Usah Khrucharoen, MD; Thongsak Wongpongsalee, MD; Yen-Yi Juo, MD; Andrew Scott, MD; Ronald W. Busuttil, MD, FACS; Erik P. Dutson, MD, FACS

Product Details
Product ID: ACS-5710
Year Produced: 2019
Length: 11 min.


In this video, we present a case of patient who underwent indocyanine green fluorescence (ICG)-guided laparoscopic cholecystectomy with right trabecular accessory gallbladder removal with intraoperative cholangiography at our institution. The patient was a 57 year-old female with no significant past medical history who presented with possible duplicated gallbladder. Two months prior, she developed 2 episodes of severe biliary colic. She was afebrile and not jaundiced. Her workups with ERCP and MRCP demonstrated an oblong gallbladder with a stone-containing accessory gallbladder consistent with trabecular accessory gallbladder. Accessory gallbladder is a rare congenital anomaly.

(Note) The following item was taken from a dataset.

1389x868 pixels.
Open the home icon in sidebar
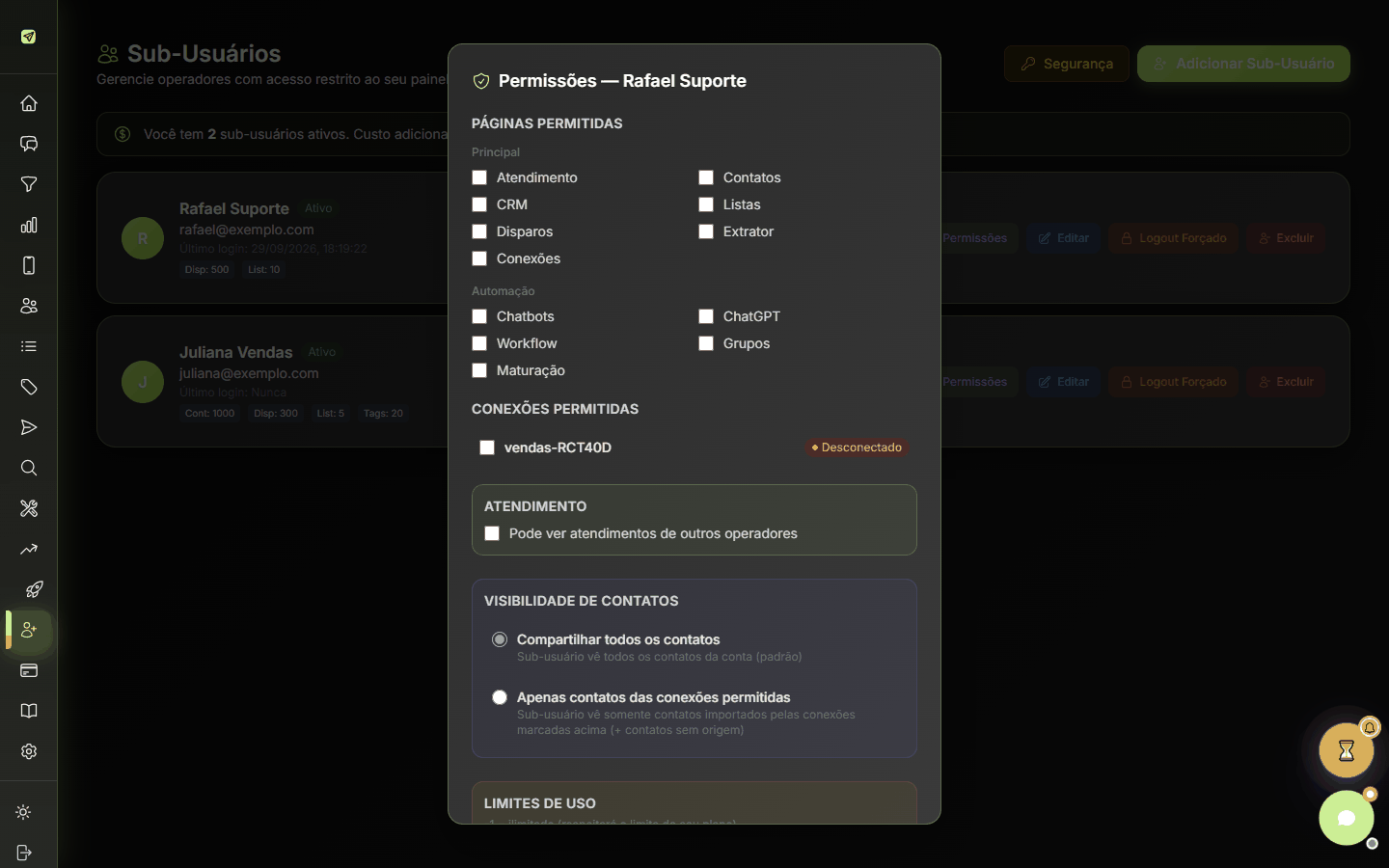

However, this anatomical variant can be associated with inadequate bile drainage and potentially lead to the development of cholelithiasis. The removal of the accessory gallbladder with cholecystectomy was indicated in this patient due to cholelithiasis and biliary colic. In this case, we demonstrated the surgical technique of laparoscopic cholecystectomy with right trabecular accessory gallbladder removal with intraoperative cholangiography with the utilization of an ICG fluorescence imaging system to visualize and confirm the anatomical variation as well as other structures within the intra- and extra-hepatic biliary system. We found that incorporating the ICG fluorescence imaging system in this particular case facilitated identification of the anatomical variant of the biliary system and helped prevent bile duct injury. The patient successfully underwent the operation with no intraoperative complications. The postoperative course was uneventful and the patient was discharged on postoperative day 1.